§ **WHAT THIS TASK INVOLVES**
Set down all of the records exactly.

§ **TASK MATERIAL**
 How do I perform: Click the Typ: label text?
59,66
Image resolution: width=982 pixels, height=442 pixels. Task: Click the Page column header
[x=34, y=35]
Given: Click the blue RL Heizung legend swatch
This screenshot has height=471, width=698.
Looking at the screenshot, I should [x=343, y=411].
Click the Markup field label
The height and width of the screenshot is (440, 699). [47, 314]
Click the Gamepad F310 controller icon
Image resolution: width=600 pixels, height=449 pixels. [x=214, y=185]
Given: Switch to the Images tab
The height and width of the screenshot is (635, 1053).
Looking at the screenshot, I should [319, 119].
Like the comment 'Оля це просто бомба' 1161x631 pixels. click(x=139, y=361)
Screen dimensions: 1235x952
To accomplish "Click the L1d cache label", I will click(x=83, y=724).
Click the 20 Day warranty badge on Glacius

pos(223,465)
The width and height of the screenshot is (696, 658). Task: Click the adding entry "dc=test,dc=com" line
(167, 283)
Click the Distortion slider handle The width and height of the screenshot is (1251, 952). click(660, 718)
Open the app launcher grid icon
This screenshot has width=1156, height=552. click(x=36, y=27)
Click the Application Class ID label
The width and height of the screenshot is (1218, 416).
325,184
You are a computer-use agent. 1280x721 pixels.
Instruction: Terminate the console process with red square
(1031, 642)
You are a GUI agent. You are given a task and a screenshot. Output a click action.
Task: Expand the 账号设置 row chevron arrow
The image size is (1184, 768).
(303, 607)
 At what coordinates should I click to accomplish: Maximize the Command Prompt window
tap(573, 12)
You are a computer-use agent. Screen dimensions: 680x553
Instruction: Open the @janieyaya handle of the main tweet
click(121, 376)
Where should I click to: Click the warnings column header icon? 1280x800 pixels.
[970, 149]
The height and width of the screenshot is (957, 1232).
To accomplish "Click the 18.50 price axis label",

§ **THE ANSWER**
 How do I perform: Click the Typ: label text?
59,66
Image resolution: width=982 pixels, height=442 pixels. Task: Click the Page column header
[x=34, y=35]
Given: Click the blue RL Heizung legend swatch
This screenshot has height=471, width=698.
Looking at the screenshot, I should [x=343, y=411].
Click the Markup field label
The height and width of the screenshot is (440, 699). [47, 314]
Click the Gamepad F310 controller icon
Image resolution: width=600 pixels, height=449 pixels. [x=214, y=185]
Given: Switch to the Images tab
The height and width of the screenshot is (635, 1053).
Looking at the screenshot, I should [319, 119].
Like the comment 'Оля це просто бомба' 1161x631 pixels. click(x=139, y=361)
Screen dimensions: 1235x952
To accomplish "Click the L1d cache label", I will click(x=83, y=724).
Click the 20 Day warranty badge on Glacius

pos(223,465)
The width and height of the screenshot is (696, 658). Task: Click the adding entry "dc=test,dc=com" line
(167, 283)
Click the Distortion slider handle The width and height of the screenshot is (1251, 952). click(660, 718)
Open the app launcher grid icon
This screenshot has width=1156, height=552. click(x=36, y=27)
Click the Application Class ID label
The width and height of the screenshot is (1218, 416).
325,184
You are a computer-use agent. 1280x721 pixels.
Instruction: Terminate the console process with red square
(1031, 642)
You are a GUI agent. You are given a task and a screenshot. Output a click action.
Task: Expand the 账号设置 row chevron arrow
The image size is (1184, 768).
(303, 607)
 At what coordinates should I click to accomplish: Maximize the Command Prompt window
tap(573, 12)
You are a computer-use agent. Screen dimensions: 680x553
Instruction: Open the @janieyaya handle of the main tweet
click(121, 376)
Where should I click to: Click the warnings column header icon? 1280x800 pixels.
[970, 149]
The height and width of the screenshot is (957, 1232).
To accomplish "Click the 18.50 price axis label",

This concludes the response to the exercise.